(Entries on target coordinates)
◆ ◆ ◆
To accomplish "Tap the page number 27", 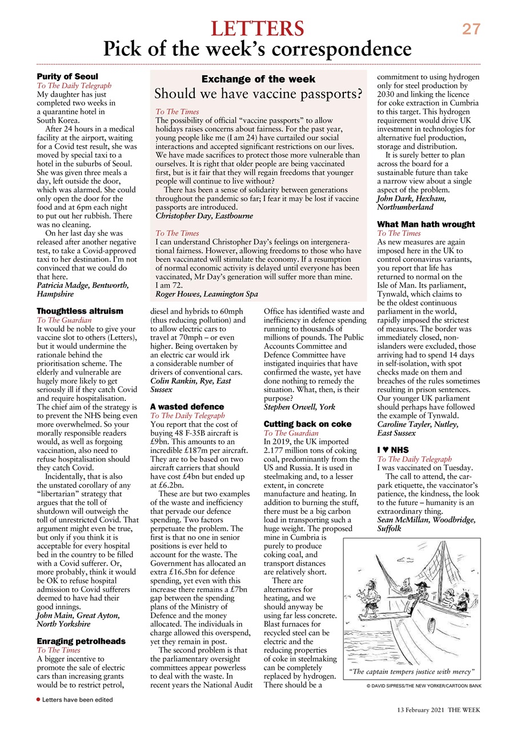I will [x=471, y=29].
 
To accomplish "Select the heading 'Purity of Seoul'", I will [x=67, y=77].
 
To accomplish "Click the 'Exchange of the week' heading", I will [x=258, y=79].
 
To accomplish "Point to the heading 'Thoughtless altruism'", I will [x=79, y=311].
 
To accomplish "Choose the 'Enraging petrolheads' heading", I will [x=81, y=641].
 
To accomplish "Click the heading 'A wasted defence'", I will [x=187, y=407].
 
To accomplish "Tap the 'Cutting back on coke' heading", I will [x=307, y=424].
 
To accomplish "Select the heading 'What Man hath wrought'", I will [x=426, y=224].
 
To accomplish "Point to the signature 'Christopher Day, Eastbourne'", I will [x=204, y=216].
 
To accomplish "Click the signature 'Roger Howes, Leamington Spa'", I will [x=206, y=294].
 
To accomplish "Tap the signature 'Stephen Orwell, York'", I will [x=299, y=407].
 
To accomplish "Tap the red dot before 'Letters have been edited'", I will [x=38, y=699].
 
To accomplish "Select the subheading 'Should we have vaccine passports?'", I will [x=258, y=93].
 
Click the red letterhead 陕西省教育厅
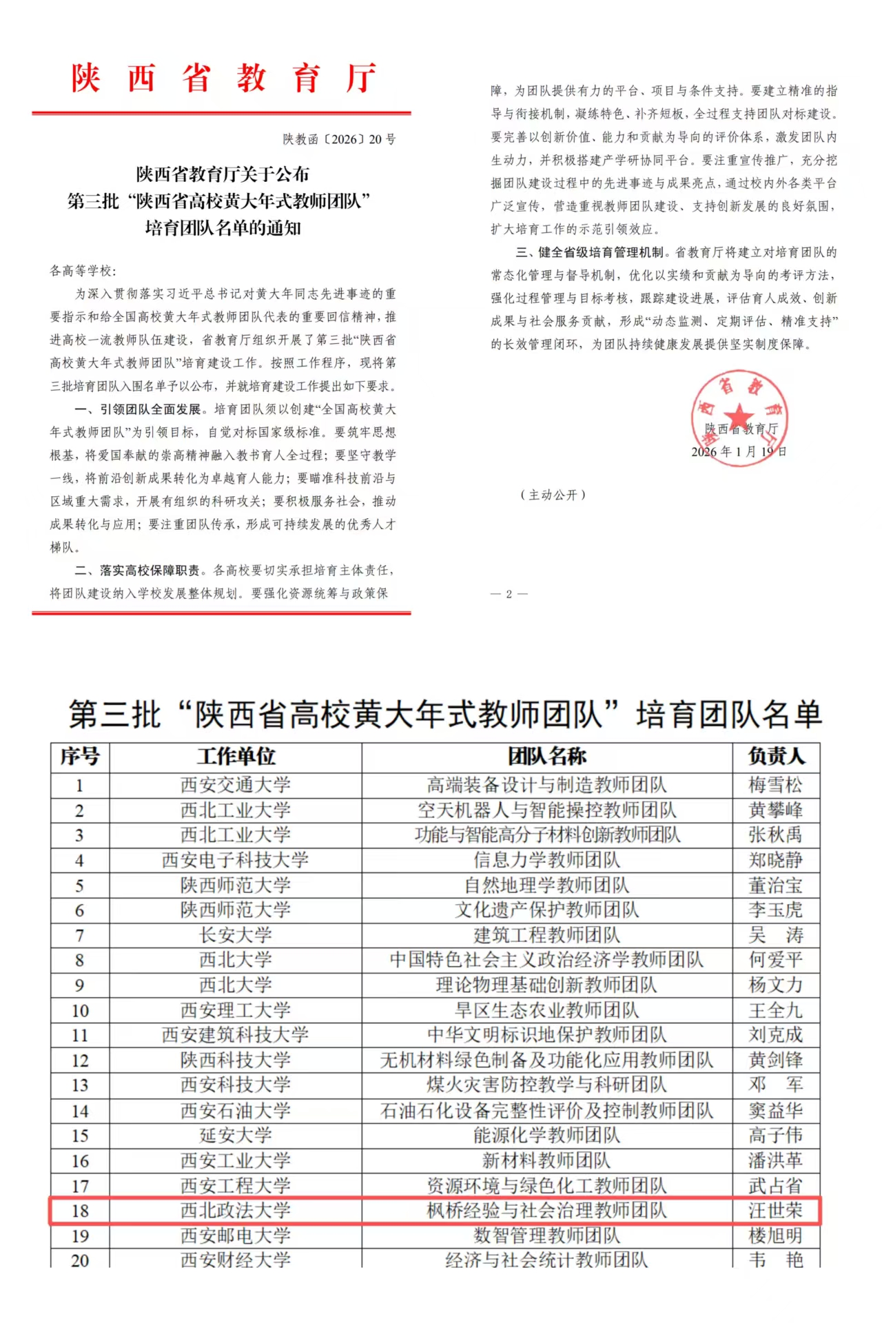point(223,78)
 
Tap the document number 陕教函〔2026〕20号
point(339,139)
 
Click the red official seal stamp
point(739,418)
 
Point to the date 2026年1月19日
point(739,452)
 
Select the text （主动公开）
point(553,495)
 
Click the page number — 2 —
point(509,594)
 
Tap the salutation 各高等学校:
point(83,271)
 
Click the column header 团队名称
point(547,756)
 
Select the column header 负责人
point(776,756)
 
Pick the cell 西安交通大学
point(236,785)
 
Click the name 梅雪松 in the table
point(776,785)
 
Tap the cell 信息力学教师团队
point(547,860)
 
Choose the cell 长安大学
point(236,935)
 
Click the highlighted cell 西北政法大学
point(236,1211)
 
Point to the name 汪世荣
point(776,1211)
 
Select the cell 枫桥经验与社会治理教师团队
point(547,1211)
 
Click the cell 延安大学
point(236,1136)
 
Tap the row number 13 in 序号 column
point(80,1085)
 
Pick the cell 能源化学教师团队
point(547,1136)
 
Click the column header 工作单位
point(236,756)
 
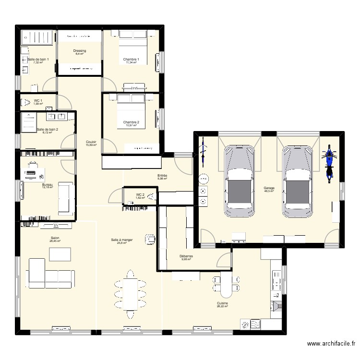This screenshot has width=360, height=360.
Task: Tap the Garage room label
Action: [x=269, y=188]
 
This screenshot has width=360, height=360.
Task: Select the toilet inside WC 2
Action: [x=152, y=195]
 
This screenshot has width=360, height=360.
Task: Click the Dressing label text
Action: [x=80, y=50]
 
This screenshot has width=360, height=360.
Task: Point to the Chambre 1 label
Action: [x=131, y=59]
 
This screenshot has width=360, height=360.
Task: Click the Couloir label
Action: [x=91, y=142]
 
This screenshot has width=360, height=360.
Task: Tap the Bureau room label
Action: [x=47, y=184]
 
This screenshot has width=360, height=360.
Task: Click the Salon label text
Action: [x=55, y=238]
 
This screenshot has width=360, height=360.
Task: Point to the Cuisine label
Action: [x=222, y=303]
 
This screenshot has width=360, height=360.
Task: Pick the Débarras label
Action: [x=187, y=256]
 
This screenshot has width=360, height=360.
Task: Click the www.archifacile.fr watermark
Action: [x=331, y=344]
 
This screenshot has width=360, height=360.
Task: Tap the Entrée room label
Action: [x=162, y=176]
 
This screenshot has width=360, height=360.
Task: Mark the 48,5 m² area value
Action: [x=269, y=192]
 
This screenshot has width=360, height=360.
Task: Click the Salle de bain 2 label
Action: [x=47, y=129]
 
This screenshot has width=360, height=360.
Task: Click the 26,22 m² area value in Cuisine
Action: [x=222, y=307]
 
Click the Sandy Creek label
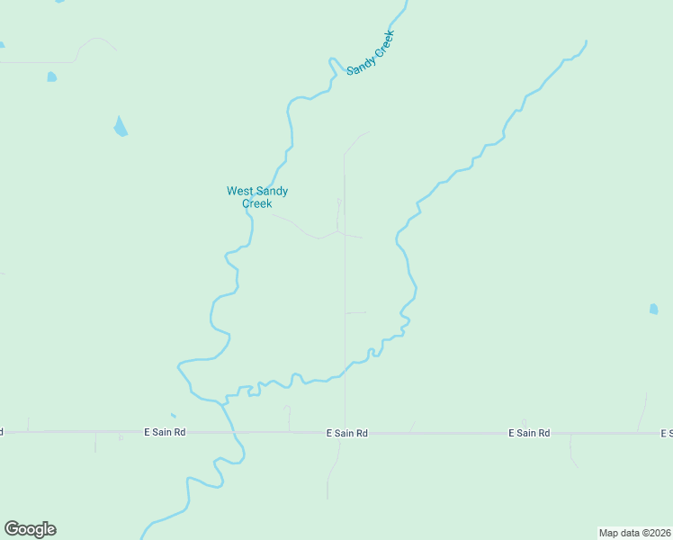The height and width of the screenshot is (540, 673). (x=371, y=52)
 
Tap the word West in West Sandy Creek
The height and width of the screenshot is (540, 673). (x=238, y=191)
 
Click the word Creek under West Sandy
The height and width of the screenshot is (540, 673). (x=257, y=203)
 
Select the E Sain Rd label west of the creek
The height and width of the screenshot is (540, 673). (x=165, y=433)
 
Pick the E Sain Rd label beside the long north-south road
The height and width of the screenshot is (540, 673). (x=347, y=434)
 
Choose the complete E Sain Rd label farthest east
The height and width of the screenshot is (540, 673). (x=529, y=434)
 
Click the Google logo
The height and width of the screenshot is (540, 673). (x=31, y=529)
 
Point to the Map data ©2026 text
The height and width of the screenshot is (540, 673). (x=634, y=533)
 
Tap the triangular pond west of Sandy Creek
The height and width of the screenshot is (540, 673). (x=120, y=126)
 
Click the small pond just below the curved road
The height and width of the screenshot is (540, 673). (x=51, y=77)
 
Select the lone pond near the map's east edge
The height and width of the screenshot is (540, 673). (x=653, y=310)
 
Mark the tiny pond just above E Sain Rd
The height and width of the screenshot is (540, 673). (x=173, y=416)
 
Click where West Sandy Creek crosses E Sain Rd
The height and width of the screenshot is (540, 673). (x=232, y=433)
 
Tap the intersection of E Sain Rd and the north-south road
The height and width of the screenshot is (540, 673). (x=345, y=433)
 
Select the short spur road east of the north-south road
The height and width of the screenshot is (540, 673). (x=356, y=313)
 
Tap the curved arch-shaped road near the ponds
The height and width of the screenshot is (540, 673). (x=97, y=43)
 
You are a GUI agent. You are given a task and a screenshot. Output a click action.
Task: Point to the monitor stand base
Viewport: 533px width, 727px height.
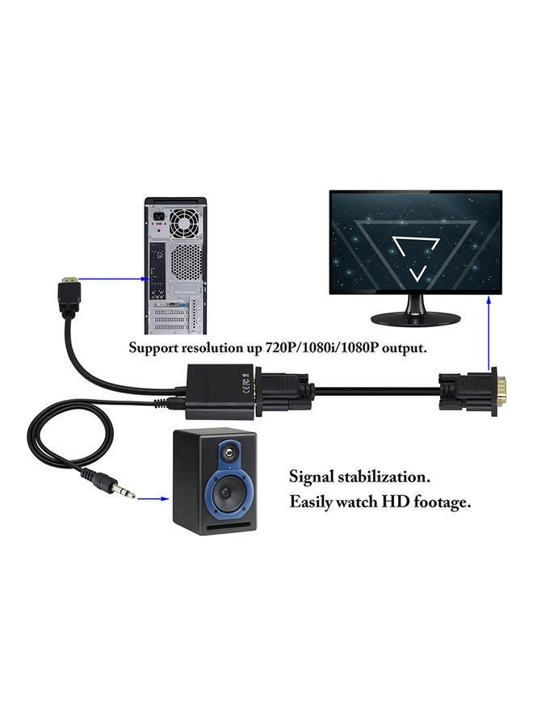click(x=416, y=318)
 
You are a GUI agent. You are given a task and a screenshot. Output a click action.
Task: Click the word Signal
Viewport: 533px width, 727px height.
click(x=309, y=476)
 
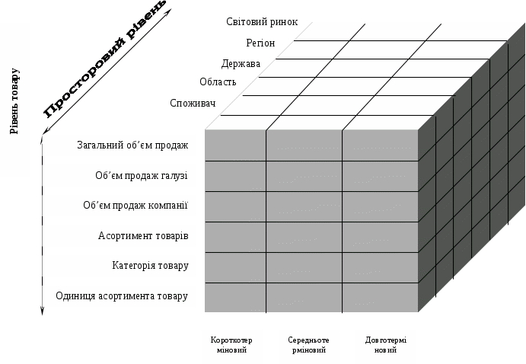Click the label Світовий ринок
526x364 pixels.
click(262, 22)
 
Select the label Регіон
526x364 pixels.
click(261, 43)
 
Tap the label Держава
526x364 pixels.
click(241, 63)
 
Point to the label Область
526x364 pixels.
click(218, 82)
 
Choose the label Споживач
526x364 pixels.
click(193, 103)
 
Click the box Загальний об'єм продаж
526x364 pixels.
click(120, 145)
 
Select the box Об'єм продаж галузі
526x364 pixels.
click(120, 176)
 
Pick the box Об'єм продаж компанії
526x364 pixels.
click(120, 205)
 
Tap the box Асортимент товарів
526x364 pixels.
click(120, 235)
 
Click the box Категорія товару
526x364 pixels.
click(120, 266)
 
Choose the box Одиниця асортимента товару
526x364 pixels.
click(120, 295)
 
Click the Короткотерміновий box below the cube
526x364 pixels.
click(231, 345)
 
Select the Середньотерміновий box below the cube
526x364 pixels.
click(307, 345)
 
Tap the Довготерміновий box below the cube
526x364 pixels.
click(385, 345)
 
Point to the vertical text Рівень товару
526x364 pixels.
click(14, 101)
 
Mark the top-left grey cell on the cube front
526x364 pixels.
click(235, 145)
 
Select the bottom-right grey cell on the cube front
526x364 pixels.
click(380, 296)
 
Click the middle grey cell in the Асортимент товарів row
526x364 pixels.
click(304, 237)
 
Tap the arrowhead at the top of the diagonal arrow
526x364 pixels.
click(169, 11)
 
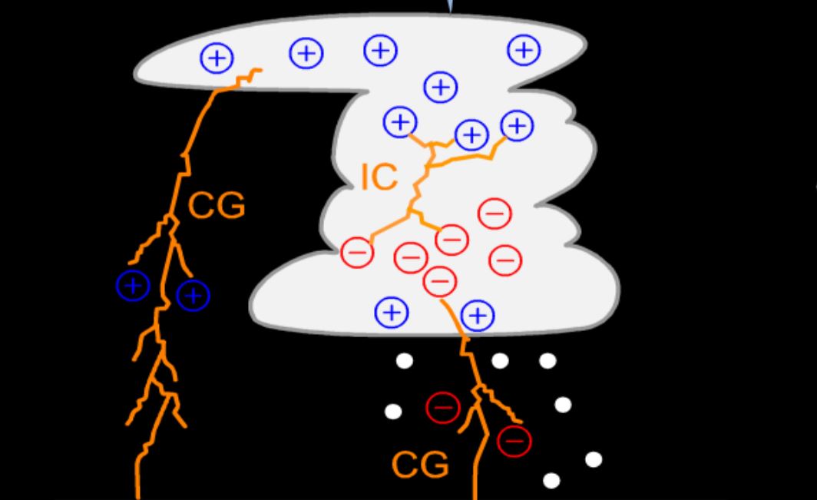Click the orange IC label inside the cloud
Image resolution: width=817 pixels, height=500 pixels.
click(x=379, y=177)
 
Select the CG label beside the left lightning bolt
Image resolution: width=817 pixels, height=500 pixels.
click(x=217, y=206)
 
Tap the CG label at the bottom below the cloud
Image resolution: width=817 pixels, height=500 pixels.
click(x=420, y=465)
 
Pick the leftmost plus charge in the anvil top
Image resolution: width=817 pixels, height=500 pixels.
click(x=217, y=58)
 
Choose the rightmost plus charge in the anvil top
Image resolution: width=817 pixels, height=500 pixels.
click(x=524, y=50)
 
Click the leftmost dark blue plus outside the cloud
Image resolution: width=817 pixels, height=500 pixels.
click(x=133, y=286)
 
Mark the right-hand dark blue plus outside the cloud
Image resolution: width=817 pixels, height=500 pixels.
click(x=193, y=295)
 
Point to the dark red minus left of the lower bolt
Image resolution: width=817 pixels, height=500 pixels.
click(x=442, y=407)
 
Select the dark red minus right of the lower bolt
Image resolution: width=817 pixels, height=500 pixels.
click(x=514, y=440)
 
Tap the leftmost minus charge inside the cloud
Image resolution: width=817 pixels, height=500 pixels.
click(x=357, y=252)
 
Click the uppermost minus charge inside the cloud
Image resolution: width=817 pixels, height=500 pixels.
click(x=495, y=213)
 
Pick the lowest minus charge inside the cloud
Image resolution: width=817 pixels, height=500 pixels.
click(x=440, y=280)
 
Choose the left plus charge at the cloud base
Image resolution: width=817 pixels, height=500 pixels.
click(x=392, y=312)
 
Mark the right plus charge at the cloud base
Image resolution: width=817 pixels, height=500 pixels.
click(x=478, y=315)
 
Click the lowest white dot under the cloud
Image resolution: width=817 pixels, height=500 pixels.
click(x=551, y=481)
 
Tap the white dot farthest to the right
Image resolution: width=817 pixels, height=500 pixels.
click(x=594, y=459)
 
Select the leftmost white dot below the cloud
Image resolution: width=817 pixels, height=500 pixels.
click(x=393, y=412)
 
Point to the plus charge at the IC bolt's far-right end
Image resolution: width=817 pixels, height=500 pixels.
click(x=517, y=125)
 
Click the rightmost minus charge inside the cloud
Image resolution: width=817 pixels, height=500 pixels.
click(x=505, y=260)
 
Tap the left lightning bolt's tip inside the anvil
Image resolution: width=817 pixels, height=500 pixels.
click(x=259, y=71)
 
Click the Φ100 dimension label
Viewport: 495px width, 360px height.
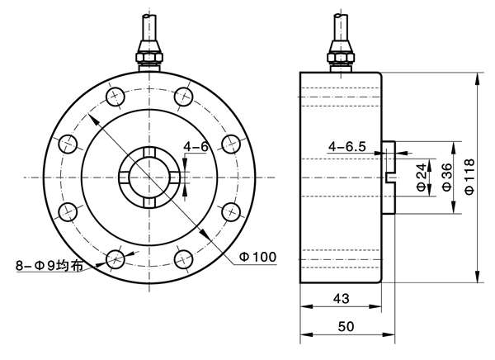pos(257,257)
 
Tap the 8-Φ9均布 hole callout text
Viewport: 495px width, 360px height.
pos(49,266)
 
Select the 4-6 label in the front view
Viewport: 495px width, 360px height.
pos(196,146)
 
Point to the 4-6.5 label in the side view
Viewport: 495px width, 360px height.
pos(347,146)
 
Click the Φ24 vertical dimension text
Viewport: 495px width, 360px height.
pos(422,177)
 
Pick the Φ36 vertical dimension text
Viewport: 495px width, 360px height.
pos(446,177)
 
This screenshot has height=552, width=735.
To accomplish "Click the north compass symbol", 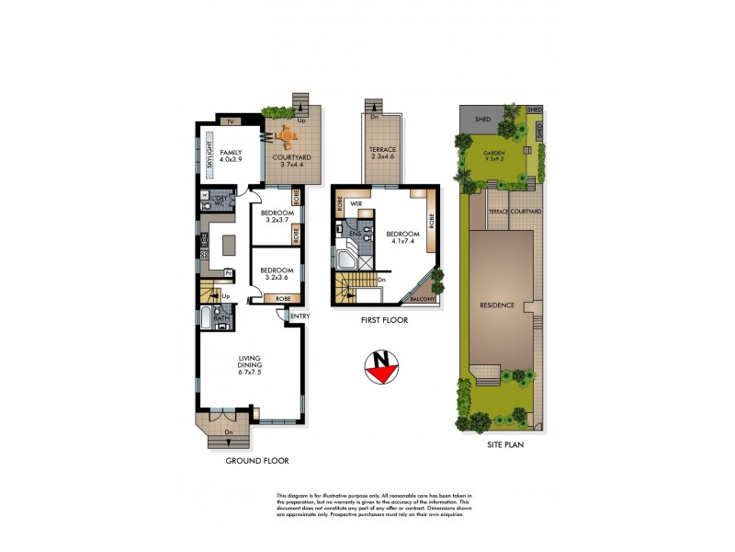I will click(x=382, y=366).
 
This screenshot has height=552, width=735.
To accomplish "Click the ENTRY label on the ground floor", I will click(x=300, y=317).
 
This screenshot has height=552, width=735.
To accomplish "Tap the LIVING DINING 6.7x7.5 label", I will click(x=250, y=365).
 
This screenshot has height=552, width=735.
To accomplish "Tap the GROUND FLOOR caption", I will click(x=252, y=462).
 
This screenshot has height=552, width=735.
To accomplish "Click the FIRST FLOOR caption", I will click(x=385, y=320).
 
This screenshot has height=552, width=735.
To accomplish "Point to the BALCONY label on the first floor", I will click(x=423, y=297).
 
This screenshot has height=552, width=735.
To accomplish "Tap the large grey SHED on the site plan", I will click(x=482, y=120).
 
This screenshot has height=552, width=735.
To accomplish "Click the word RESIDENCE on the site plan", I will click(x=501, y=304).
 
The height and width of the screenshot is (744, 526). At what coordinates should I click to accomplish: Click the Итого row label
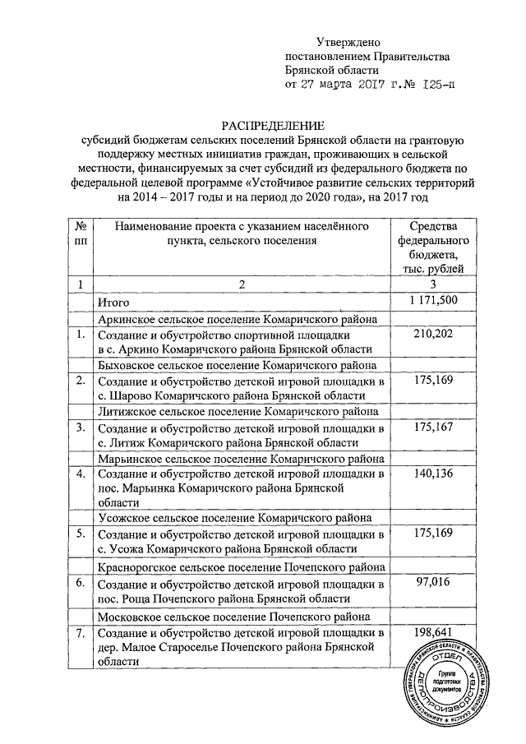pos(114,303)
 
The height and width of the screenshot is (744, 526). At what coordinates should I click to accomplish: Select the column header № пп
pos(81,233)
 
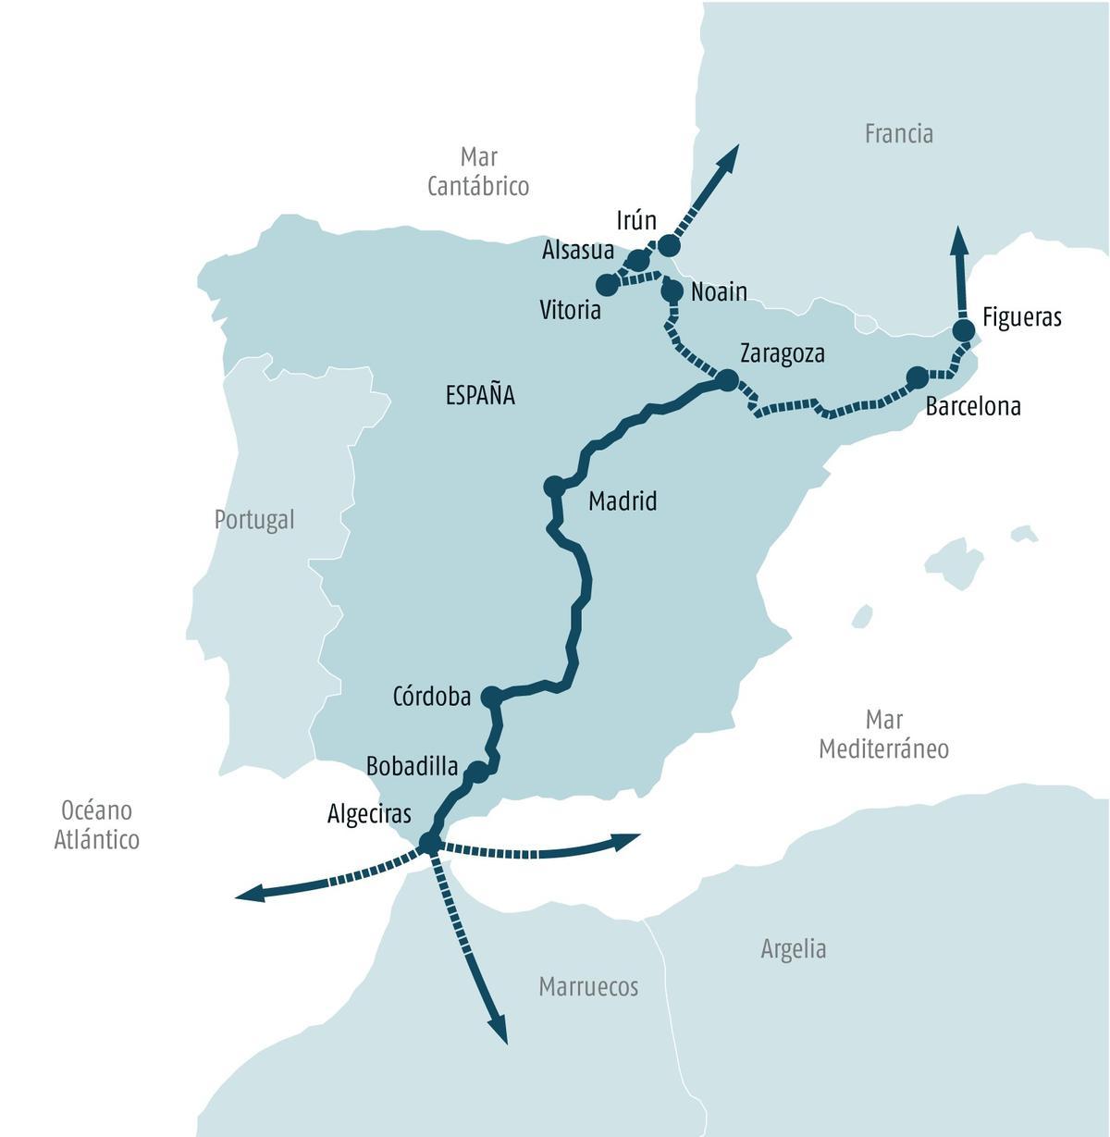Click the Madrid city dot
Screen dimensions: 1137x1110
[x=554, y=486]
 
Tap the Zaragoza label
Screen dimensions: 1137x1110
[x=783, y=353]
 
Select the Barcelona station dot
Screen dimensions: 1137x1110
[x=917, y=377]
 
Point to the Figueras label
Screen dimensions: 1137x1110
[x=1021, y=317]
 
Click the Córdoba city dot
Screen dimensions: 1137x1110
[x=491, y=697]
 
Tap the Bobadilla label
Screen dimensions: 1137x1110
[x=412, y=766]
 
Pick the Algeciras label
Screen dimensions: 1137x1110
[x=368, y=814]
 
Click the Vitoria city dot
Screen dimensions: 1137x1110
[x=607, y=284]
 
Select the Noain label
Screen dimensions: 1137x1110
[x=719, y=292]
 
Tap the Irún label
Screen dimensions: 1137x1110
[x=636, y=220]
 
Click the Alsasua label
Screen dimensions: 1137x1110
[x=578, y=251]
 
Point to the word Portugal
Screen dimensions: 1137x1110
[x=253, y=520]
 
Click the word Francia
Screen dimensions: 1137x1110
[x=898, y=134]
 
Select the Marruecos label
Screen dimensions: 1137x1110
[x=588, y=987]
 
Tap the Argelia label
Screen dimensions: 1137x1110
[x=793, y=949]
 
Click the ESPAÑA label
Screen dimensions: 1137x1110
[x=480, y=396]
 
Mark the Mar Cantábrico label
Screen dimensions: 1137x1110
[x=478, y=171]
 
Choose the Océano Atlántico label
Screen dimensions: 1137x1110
◆ ◆ ◆
[Task goal] Update the entries that begin at the line containing "Select the box Об'єм продаж галузі" and stop after the line containing "click(x=442, y=407)" by replacing "dark blue" with "navy" and leaving everything else unchanged. Return only those lines, with the pictures left out.

[Result]
Select the box Об'єм продаж галузі
526x364 pixels.
click(120, 176)
 
Pick the box Об'єм продаж компанії
526x364 pixels.
click(120, 205)
 
Tap the box Асортимент товарів
526x364 pixels.
click(120, 235)
 
Click the box Категорія товару
526x364 pixels.
click(120, 266)
 
Choose the box Одиниця асортимента товару
526x364 pixels.
click(120, 295)
 
Click the Короткотерміновий box below the cube
526x364 pixels.
click(231, 345)
 
Select the Середньотерміновий box below the cube
526x364 pixels.
click(307, 345)
 
Tap the Довготерміновий box below the cube
526x364 pixels.
click(385, 345)
 
Point to the vertical text Рівень товару
526x364 pixels.
click(14, 101)
 
Mark the top-left grey cell on the cube front
526x364 pixels.
click(235, 145)
 
Select the bottom-right grey cell on the cube front
526x364 pixels.
click(380, 296)
 
Click the middle grey cell in the Асортимент товарів row
526x364 pixels.
click(304, 237)
 
Tap the arrowhead at the top of the diagonal arrow
526x364 pixels.
click(169, 11)
 
Click the orange IC label inside the cloud
Image resolution: width=817 pixels, height=500 pixels.
click(x=379, y=177)
 
Select the CG label beside the left lightning bolt
Image resolution: width=817 pixels, height=500 pixels.
click(x=217, y=206)
 
Tap the CG label at the bottom below the cloud
Image resolution: width=817 pixels, height=500 pixels.
click(x=420, y=465)
 
Pick the leftmost plus charge in the anvil top
Image resolution: width=817 pixels, height=500 pixels.
click(x=217, y=58)
 
Choose the rightmost plus charge in the anvil top
Image resolution: width=817 pixels, height=500 pixels.
click(x=524, y=50)
 
Click the leftmost navy plus outside the cloud
Image resolution: width=817 pixels, height=500 pixels.
click(x=133, y=286)
 
Mark the right-hand navy plus outside the cloud
Image resolution: width=817 pixels, height=500 pixels.
click(x=193, y=295)
 
Point to the dark red minus left of the lower bolt
Image resolution: width=817 pixels, height=500 pixels.
click(x=442, y=407)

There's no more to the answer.